This is a wedding cake. Here is the story from cake artists brief in Masterpiece:
"Another imaginative wedding cake (or in this case, a groom’s cake), had its origins in as unlikely a place as the pig barn at the Oklahoma State Fair. That was where the future bride and groom met. They were agriculture students at Oklahoma State University, “showing” pigs for the school. The details of how they met became a central part of their story as a couple. Accordingly, they asked Jennifer Jones of Icing On The Top to construct their story through cake so that they could exhibit it at their wedding reception.
The cake depicts Oklahoma State mascot “Pistol Pete” riding atop a pig. When finished, the cake was three feet high, weighing 125 pounds. The final result is both impressive and hilarious.
But it was also a monumental undertaking."
This wedding cake tells this couple's love story. It is art. It is speech. To compel a cake artist to create such a cake is to compel speech.
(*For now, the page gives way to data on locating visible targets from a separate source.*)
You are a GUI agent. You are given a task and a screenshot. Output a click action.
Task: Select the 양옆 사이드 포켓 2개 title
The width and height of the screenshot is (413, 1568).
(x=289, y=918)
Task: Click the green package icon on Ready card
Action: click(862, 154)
Prof. Akil Amar on Texas v. Johnson and Symbolic Expression:
"Symbolic Expression Is Fully Embraced by the First Amendment. - The flag is a symbol. So is the cross. The right to wield and manipulate these symbols is fully protected by "the freedom of speech, [and] of the press. ' The First Amendment does not speak of protecting only "words." The Amendment vests Americans with a broad right to communicate with each other. This communication takes place through symbols that represent ideas, events, persons, places, objects, and so on. In fact, words are themselves symbols. In English, words are made by combining 26 standard letters, but surely the Amendment protects communication in languages that rely on unique word-pictures, pictograms, or hieroglyphics. Surely there is no First Amendment difference between the word "cross" and the pictographic symbol "+"; between the letters "NAZI" and the crooked cross swastika hieroglyph...that represents the same ugly ideas; or between the words "American flag" and the unique red, white, and blue, star-spangled symbol impressed upon banners. Nor is it relevant for First Amendment purposes that one does not orally "speak" a flag or a cross the way one orally speaks words. Is a deaf citizen's communication by sign language unprotected because it is not oral? Does the flag not "speak" to us, in every relevant and nontrivial sense? Does not the cross in a worship service? Does not the written Constitution? In any event, even the most willful and stubborn literalist must recognize that the First Amendment yokes the freedom of speech to the freedom of the press and thereby signals an intent to embrace all communication, regardless of the precise medium of transmission. Quite literally, the unique ink marks printed and pressed upon a cloth are what make the cloth a flag in exactly the same way that the unique ink marks printed and pressed upon a sheet of paper make it the New York Times....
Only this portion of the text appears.